Tuesday, July 7, 2009

Fun with numbers

Tomorrow is 07-08-09. At least if you're in the U.S. Otherwise, I think it's next month. I'm still confused by the metric calendar.

Anyway, be sure to set your alarm for 4:05 AM and note when 04:05:06 07-08-09 rolls by. Maybe blow one of those party horns or something.

Let me know how it was. I stayed up for 01:01:01 01-01-01 and I expect it will be pretty much the same.

Synchronicity

So I'm up at two-o'frakking-clock in the frakking morning (sorry, Rassles brought up Cylons earlier) with a case of insomnia, mostly induced by middle age interacting with overindulgence in cheap and plentiful Mexican food, but probably enhanced by a rapidly approaching paper submission deadline, in the midst of writing what is undoubtedly the longest sentence I have ever constructed for a blog post, and one which is almost certainly too long for the medium and definitely too long for the taste of most grammar checkers, and I'm wondering what to do next. I've been up for a couple of hours, and the feeling of being an overstuffed burrito (we are what we eat, you know) has mostly passed. I could probably lie down and might even sleep eventually, but I am not the least bit sleepy.

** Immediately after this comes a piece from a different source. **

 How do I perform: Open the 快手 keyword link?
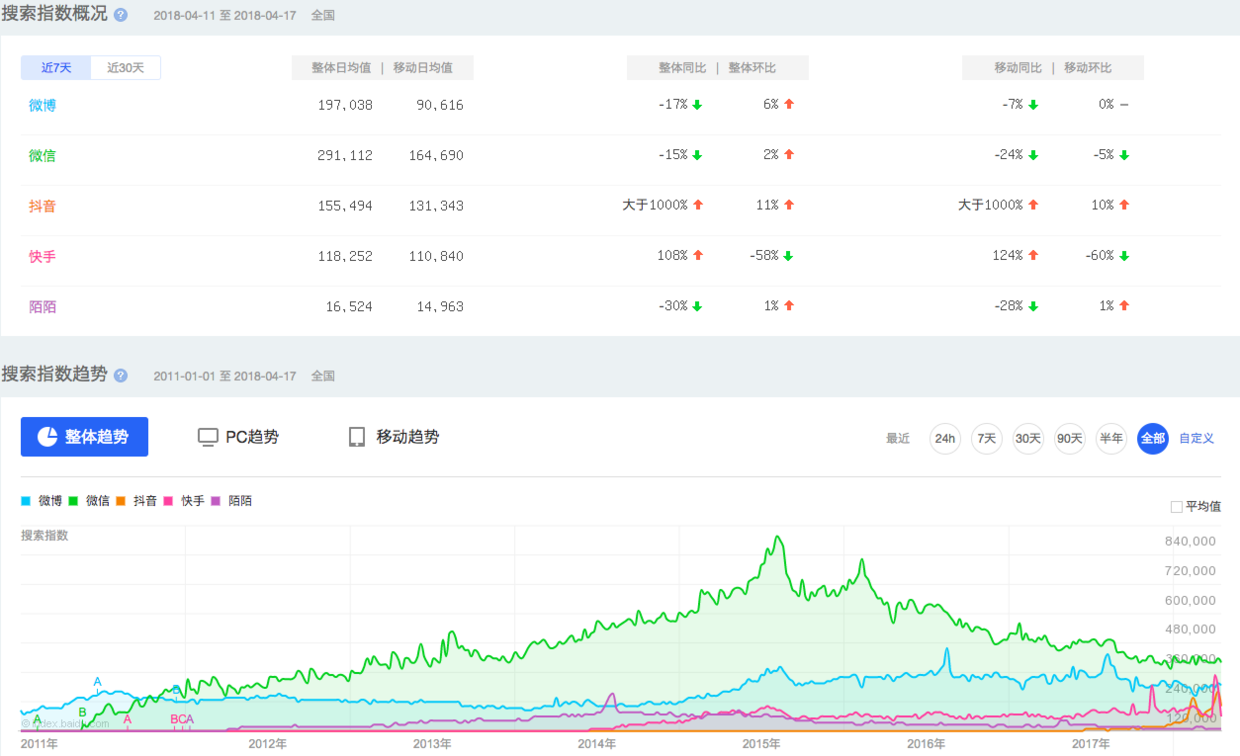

While I'm weighing the relative merits of trying to get back to bed or powering through the night until the inevitable crash at about the time I'm supposed to get up, I hear the coffeemaker signal that it is finished brewing. This is a suprise to me, as I have not (intentionally) made any coffee. See, what had happened was our power went out during one of the storms today and we have one of those coffeemakers that comes on automatically because neither the wife nor I are to be trusted with dangerous and complex tasks like measuring and pouring when we first get up in the morning. So the clock on the coffeemaker never got reset, the countdown began, and voila! Mmmm, coffee. Decision made. This is going to cost me later today.

I guess I will see what's on TV. I can probably learn how to make a fortune, rid myself of acne and enhance that certain part of a man's body all before the sun comes up.

Monday, July 6, 2009

Summer on the Bayou

When I woke up this morning it was 78 degrees (F) with calm winds and 95% humidity. It has rained several times today -- street-flooding downpours that drop a half an inch or more in 10-20 minutes. When I walked outside just now it was 87 degrees and the air was so muggy I swear it takes extra effort just to walk through it. After the 100 degree sauna of the last few weeks my first thought was, "Wow, this is nice."

I have definitely lived here too long.